* Text shown
....

0
votes

I have files of the format test_YYYYMM.txt. I am using '-tagFile' and SUBSTRING() to extract the year and month for use in my pig script.

The file name gets added as a pseudo-column at the beginning of the tuple.

Before I do a DUMP I would like to remove that column. Doing a FOREACH ... GENERATE with only the columns I need does not work, it still retains the psuedo-column.

Is there a way to remove this column?

My sample script is as follows

raw_data = LOAD 'test_201501.txt' using PigStorage('|', '-tagFile') as
              col1: chararray, col2: chararray; 

data_with_yearmonth = FOREACH raw_data GENERATE 
                      SUBSTRING($0,5,11) as yearmonth,
                      'TEST_DATA' as test,
                      col1,
                      col2;

DUMP data_with_yearmonth;

Expected Output: 201501, TEST_DATA, col1, col2

Current Output: 201501, TEST_DATA, test_YYYYMM.txt, col1, col2

1

1 Answers

2
votes

First of all, if col1 and col2 are string then you should declare them as CHARARRAY in Pig. Plus, I guess your current output is actually : 201501, TEST_DATA, test_YYYYMM.txt, col1. Tell me if I'm wrong, but as you used '-TagFile' the first column is the file title, this is why you access to it with $0 in your SUBSTRING.

You can try with this code :

raw_data = LOAD 'text_201505.txt' 
           USING PigStorage('|', '-tagFile') 
           AS (title: CHARARRAY, col1: CHARARRAY, col2: CHARARRAY); 

data_with_yearmonth = FOREACH raw_data 
                         GENERATE 
                             SUBSTRING($0,5,11) AS yearmonth,
                             'TEST_DATA' AS test,
                             col1,
                             col2;

 DUMP data_with_yearmonth;

....

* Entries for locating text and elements
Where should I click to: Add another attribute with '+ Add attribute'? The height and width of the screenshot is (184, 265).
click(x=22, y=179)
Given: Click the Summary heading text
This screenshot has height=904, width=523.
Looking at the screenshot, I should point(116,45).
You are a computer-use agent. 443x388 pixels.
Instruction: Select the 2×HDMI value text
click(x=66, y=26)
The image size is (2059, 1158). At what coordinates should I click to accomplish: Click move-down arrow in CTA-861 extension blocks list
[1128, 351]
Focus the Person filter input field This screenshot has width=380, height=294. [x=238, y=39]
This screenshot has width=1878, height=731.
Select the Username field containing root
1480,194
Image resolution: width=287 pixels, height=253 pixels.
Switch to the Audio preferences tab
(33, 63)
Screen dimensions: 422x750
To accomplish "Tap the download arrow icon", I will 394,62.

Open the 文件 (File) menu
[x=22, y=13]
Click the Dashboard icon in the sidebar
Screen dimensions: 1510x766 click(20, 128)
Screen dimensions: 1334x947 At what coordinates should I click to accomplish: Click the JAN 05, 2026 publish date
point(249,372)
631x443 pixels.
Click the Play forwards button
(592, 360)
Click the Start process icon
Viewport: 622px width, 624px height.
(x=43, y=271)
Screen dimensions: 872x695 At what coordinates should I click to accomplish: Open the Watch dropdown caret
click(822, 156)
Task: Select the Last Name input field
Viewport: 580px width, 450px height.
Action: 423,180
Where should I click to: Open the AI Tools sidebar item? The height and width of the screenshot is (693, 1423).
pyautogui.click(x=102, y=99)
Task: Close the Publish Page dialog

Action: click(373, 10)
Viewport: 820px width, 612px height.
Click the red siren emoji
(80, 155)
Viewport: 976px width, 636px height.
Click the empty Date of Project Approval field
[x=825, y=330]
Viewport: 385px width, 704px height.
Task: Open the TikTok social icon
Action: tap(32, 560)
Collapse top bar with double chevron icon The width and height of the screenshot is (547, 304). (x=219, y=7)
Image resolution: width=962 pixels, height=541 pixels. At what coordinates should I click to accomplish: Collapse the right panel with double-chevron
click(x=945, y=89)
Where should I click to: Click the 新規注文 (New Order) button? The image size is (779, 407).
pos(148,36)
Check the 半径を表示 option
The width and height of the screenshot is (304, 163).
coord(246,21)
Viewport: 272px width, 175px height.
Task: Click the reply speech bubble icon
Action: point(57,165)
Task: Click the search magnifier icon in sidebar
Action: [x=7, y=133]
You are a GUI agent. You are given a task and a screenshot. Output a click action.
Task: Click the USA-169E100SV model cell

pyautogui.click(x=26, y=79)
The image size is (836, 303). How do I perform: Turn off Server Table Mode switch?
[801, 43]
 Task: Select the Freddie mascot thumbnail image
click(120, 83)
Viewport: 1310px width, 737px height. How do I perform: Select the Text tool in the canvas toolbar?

....

* Task objective
Condense the paragraph of the thread above that begins "First of all, if col1" into a short bulleted list that keeps its main points. These rows are separate material unrelated to the thread.

* Written solution
- If col1 and col2 are strings, they should be declared as CHARARRAY in Pig.
- The answerer guesses that the current output is actually 201501, TEST_DATA, test_YYYYMM.txt, col1, and asks to be corrected if wrong.
- Because '-TagFile' was used, the first column is the file title, which is why SUBSTRING accesses it with $0.